Collected data entries:
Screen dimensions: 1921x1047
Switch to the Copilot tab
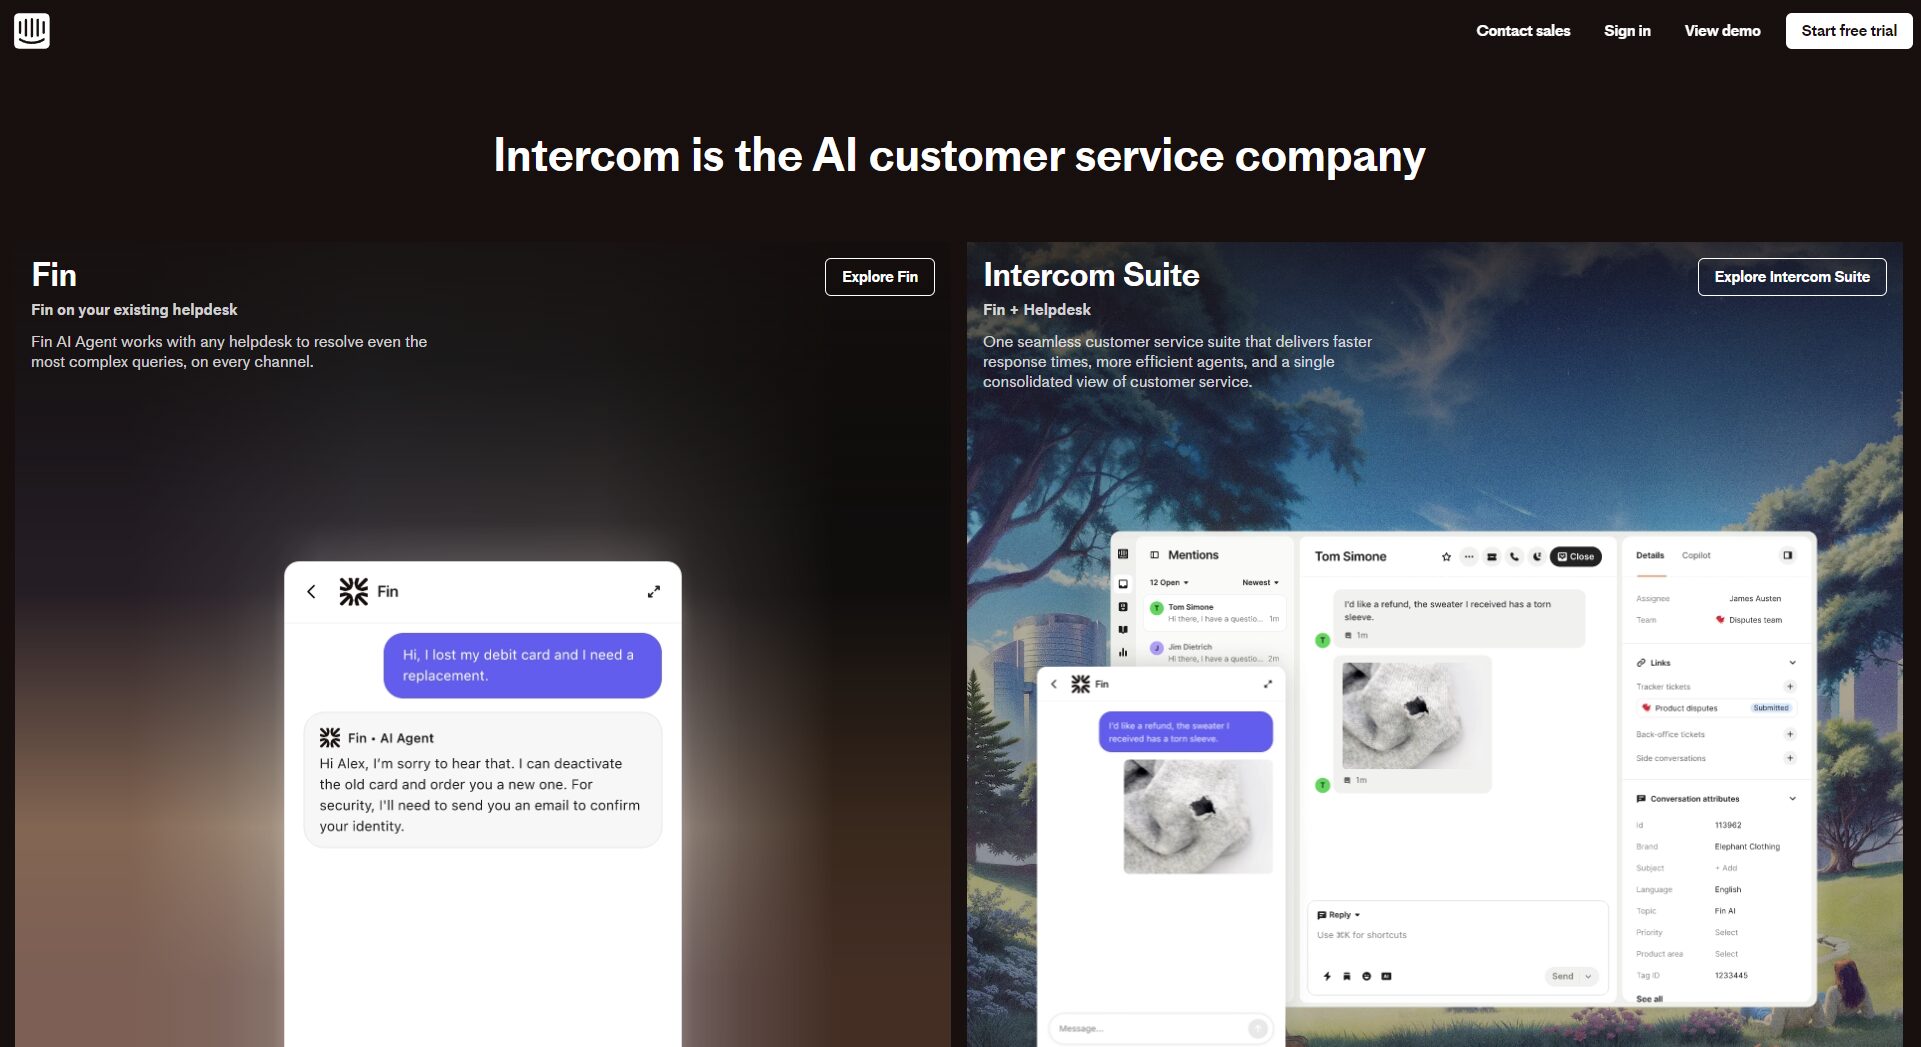[x=1696, y=555]
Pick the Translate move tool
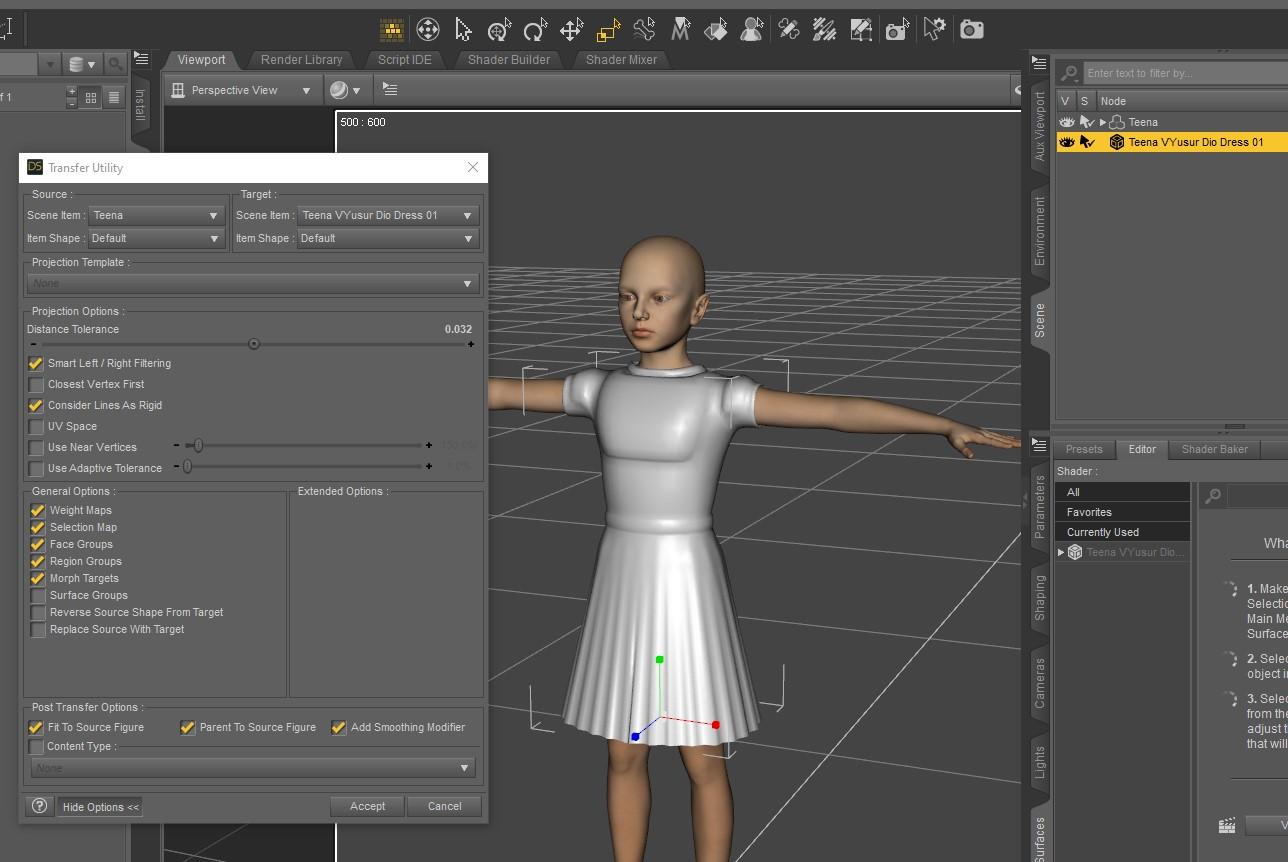This screenshot has height=862, width=1288. [571, 30]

PROBLEM STATEMENT ▸ Your reply should restate every entry exactly, with the pictures left out.

FINAL ANSWER ▸
Screen dimensions: 1921x1047
Switch to the Copilot tab
[x=1696, y=555]
Pick the Translate move tool
This screenshot has height=862, width=1288. [571, 30]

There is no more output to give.